3. PL Engineering and the client are each entitled to apply in writing for changes to the agreed scope of services. PL Engineering or the client will check the feasibility of this change after receiving an amendment. The result of this examination must be communicated to the other contracting party without delay in writing. PL Engineering is entitled to bill the client for the expenses incurred as far as its amendment requires a comprehensive and expensive review. The contractual adjustments required for such a review or for a change in the agreed scope of services will be set out in an additional agreement.

§ 3 Execution of orders

1. The PL Engineering is authorized to issue instructions to its employees. In addition, PL Engineering is entitled to use third party activities to execute orders. However, PL Engineering is always directly obliged to the client itself.

2. In the case of work performances, delivery periods begin with the date of the order confirmation by PL Engineering, but not before complete clarification of all details of the order; the same applies to delivery dates. All delivery times and dates are subject to availability and timely self-delivery.
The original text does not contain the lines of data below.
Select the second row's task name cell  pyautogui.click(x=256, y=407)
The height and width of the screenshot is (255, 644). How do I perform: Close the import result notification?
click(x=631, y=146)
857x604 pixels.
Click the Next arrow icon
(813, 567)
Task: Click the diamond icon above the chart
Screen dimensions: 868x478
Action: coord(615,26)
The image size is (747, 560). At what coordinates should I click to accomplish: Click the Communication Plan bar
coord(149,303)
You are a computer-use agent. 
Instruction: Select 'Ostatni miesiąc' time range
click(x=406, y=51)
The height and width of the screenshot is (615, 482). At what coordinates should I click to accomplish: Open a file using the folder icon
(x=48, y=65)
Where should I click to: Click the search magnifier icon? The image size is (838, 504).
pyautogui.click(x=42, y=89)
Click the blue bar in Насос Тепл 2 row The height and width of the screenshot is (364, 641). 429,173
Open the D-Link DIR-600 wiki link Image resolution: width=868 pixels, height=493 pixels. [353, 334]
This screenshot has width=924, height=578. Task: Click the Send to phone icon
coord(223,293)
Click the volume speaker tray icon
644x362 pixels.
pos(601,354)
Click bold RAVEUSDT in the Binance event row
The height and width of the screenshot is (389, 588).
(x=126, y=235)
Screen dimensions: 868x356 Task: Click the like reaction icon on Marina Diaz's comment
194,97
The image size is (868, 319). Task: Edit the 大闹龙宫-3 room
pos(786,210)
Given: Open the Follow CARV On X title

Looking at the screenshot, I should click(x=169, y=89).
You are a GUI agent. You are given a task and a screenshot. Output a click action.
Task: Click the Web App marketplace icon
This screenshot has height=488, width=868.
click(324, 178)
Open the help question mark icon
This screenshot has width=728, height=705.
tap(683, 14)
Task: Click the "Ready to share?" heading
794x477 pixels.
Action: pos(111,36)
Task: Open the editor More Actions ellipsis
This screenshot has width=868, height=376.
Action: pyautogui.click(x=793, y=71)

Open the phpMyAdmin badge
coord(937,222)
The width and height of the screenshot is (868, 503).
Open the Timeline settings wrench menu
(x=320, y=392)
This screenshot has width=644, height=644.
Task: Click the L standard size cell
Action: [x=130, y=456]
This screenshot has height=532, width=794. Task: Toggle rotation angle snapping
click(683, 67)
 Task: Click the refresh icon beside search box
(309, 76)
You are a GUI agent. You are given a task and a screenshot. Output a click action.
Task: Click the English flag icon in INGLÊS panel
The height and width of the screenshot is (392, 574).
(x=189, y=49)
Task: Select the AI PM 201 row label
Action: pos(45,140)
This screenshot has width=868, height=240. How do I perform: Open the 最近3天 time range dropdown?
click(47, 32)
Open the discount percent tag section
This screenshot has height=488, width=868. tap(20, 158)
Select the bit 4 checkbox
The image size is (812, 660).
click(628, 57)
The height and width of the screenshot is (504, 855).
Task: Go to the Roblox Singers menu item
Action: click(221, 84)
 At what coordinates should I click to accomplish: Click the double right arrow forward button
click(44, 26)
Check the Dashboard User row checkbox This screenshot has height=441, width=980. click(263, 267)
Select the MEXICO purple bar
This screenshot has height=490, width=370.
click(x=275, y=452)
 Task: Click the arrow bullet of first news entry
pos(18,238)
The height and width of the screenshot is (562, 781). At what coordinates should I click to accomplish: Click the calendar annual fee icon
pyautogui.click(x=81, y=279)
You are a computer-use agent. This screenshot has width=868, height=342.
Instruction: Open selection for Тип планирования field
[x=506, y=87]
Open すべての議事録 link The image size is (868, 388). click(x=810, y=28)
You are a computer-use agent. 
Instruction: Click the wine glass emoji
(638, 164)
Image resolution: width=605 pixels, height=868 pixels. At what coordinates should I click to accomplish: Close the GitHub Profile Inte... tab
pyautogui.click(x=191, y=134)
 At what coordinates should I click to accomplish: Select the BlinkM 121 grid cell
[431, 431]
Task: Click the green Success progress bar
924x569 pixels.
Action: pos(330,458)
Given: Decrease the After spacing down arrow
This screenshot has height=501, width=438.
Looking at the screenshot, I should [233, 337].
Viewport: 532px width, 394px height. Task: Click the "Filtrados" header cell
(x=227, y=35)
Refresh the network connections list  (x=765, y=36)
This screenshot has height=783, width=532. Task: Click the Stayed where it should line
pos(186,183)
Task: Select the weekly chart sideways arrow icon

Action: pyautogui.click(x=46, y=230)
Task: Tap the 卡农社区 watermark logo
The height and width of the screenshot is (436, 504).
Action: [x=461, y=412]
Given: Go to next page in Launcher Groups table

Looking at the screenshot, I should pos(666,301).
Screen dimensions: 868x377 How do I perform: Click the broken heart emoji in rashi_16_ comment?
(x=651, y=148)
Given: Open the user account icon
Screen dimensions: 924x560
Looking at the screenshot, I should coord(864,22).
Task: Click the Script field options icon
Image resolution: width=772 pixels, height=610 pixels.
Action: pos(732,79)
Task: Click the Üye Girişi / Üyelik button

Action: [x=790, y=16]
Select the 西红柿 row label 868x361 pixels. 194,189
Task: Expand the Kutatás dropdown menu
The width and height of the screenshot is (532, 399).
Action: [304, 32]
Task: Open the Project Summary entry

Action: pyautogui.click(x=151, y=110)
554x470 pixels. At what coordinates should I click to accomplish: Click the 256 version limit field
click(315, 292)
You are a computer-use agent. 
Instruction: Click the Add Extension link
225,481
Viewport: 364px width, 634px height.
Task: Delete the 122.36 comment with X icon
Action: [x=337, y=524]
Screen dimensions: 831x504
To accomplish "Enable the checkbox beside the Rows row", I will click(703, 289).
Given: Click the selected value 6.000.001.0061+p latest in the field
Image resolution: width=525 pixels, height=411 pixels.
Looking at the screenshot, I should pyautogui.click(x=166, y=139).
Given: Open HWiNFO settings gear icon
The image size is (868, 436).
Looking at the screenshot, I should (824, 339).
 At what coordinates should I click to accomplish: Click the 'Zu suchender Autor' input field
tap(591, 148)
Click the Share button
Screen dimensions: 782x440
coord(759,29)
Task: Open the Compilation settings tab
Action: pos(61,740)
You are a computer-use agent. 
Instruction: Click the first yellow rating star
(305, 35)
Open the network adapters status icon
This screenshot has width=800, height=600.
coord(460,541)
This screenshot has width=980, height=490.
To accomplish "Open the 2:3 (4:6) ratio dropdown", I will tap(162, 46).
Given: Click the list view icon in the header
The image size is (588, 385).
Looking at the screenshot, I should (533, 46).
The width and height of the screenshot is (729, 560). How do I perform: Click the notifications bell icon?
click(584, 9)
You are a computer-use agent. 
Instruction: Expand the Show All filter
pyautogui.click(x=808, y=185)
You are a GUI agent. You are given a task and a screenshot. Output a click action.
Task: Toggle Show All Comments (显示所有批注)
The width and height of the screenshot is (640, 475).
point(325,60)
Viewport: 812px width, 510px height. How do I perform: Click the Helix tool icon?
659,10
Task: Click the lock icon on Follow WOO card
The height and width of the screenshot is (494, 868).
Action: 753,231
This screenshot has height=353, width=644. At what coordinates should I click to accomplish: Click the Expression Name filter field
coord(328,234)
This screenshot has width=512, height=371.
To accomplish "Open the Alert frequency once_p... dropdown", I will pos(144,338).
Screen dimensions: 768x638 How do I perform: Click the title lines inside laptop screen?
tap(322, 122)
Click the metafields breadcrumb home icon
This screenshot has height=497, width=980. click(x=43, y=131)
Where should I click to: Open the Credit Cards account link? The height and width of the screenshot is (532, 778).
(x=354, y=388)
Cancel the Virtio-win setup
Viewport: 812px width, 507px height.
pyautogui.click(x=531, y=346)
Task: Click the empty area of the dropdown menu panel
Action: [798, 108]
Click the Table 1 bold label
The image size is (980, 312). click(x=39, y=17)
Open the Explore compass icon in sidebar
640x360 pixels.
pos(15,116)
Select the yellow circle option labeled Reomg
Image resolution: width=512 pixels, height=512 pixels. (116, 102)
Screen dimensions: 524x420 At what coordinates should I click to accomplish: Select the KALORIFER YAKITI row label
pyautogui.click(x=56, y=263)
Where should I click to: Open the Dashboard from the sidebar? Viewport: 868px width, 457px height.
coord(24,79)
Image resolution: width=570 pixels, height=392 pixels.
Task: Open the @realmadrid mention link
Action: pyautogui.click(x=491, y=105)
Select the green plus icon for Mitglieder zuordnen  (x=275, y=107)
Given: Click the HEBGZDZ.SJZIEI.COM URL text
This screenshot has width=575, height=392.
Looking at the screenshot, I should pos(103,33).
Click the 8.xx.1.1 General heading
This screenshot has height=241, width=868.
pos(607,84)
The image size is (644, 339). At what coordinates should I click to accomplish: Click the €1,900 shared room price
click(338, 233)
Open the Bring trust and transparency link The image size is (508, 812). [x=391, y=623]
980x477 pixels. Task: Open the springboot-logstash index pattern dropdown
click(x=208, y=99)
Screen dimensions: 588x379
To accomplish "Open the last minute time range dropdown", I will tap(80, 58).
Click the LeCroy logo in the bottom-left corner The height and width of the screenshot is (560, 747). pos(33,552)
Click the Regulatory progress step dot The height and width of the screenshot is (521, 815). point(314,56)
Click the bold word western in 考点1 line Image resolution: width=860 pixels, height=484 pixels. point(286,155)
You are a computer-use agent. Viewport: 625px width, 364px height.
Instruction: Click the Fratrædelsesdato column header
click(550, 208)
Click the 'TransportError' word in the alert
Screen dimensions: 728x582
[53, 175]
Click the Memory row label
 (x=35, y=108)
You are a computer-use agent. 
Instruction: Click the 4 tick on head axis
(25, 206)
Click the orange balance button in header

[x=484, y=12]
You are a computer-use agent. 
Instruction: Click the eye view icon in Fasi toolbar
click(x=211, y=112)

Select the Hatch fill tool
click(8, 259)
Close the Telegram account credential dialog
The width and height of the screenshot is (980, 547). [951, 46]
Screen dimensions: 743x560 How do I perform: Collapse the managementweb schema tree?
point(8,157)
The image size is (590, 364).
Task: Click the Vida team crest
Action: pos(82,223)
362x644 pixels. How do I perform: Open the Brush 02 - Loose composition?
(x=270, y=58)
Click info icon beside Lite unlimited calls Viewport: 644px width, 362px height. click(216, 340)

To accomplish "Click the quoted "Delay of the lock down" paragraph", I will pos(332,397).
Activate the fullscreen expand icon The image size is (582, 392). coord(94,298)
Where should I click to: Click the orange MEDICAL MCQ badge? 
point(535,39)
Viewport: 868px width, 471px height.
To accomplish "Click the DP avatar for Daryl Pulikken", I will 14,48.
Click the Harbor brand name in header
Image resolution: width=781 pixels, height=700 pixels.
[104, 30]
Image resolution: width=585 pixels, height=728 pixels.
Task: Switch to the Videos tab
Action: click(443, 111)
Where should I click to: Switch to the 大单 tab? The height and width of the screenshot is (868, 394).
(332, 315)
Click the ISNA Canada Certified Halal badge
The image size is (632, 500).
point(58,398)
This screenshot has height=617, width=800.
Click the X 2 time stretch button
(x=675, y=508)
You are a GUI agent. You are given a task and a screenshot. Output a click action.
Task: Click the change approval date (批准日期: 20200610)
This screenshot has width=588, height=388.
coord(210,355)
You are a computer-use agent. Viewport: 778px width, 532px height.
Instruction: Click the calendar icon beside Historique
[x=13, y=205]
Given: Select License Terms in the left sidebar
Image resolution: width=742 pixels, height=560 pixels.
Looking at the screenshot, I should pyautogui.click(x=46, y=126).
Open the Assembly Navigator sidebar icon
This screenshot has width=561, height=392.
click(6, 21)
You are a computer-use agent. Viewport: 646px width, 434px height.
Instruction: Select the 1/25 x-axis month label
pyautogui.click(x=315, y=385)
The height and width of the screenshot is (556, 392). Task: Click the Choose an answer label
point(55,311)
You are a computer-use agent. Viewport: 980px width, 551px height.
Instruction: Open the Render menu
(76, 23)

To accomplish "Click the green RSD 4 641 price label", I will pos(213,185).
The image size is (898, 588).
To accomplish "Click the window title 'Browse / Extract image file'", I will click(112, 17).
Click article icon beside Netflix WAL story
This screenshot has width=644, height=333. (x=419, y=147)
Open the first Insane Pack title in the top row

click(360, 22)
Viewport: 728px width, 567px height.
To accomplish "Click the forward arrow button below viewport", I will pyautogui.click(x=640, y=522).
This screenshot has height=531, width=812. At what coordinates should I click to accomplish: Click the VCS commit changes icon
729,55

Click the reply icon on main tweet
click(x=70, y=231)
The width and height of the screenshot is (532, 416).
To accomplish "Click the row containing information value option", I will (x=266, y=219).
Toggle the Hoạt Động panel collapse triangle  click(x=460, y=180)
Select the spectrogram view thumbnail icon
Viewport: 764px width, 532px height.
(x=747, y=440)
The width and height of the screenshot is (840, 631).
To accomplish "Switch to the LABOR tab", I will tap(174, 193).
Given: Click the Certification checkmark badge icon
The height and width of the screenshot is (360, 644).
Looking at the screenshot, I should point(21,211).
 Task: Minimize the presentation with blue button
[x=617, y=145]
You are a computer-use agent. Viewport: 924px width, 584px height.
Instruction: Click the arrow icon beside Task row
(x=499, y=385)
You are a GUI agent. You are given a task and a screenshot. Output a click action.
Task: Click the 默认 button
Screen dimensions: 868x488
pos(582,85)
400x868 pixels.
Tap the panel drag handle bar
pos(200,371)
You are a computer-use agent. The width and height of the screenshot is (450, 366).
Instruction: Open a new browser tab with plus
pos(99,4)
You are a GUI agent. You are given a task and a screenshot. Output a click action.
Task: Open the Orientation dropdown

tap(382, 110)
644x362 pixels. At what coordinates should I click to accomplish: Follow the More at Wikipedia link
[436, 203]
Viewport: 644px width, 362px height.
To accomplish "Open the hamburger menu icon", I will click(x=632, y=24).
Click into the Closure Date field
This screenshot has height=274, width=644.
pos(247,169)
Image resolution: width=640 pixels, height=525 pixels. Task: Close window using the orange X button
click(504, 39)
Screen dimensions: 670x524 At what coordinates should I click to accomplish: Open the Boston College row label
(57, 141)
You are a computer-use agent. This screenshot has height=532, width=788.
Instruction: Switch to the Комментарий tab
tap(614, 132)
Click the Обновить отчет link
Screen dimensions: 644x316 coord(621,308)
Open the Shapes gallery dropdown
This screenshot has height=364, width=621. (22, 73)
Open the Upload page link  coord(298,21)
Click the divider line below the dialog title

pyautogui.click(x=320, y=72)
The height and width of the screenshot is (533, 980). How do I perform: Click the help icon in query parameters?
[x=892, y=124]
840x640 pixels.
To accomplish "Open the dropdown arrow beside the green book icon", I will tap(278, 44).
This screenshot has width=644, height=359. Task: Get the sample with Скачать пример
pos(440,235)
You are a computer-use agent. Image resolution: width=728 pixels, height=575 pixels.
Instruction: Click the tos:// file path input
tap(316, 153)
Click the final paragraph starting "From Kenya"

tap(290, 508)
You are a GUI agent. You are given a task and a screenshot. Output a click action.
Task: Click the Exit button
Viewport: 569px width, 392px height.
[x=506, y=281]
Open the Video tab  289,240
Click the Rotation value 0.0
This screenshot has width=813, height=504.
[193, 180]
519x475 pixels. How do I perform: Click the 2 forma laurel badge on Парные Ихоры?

3. For the adherence of the delivery periods and dates the time of the provision of the achievement at the seat of PL Engineering is authoritative, as far as nothing else is agreed.

4. In cases of force majeure, the contractual obligations of both parties shall be suspended and the dates and periods for performance of contractual obligations shall be postponed. Force majeure shall also apply to labor disputes in own and third party establishments, delays in transport, machinery breakdown, governmental actions and others by neither party Representative circumstances. The event of force majeure shall be reported to the other Contracting Party without delay. At the earliest three months after receiving this notification, both contracting parties are entitled to withdraw from the contract.

5. Failure to comply with the delivery deadlines and dates for service or work, the client shall have the right to damages instead of performance for non or not as owed performance (§ 281 BGB) and the plea of unfulfilled contract (§ 323 BGB) only then if he has set PL Engineering a reasonable deadline for delivery, which - insofar as deviating from §§ 281, 323 BGB- is connected with the declaration that he refuses acceptance of the service after expiry of the period. After unsuccessful expiration of the period, the claim for fulfillment is excluded.

§ 4 Obligation to cooperate of the client

1. The client shall provide PL Engineering with all information, materials, equipment, documents, processes, etc. necessary for the execution of the order in good time prior to the execution of the order and, if necessary, at its own expense.

2. If PL Engineering engages with the client, the client shall also provide the PL Engineering employees or third parties commissioned by them with free access to all premises, installations (hardware, software, networks, etc.) within the normal operating hours and within the operational access regulations and other work equipment required for the proper provision of services by PL Engineering.

3. If required, the client must also provide for the provision of functional workplaces free of charge for the employees of PL Engineering or third parties commissioned by them.

Incidentally, the client will participate as required in the execution of the order.

4. If the client fails to fulfil the obligations incumbent on him pursuant to subsections 1 - 3 or fails to do so in due time and this leads to delays and / or additional expenses, the agreed time frame is extended or the agreed remuneration increases accordingly.

§ 5 Remuneration and Terms of Payment, Offsetting

1. The services or works are charged at the agreed fixed price or on the basis of the agreed time and material basis after the end of the service or acceptance of the work, unless a different invoicing and payment method has been agreed.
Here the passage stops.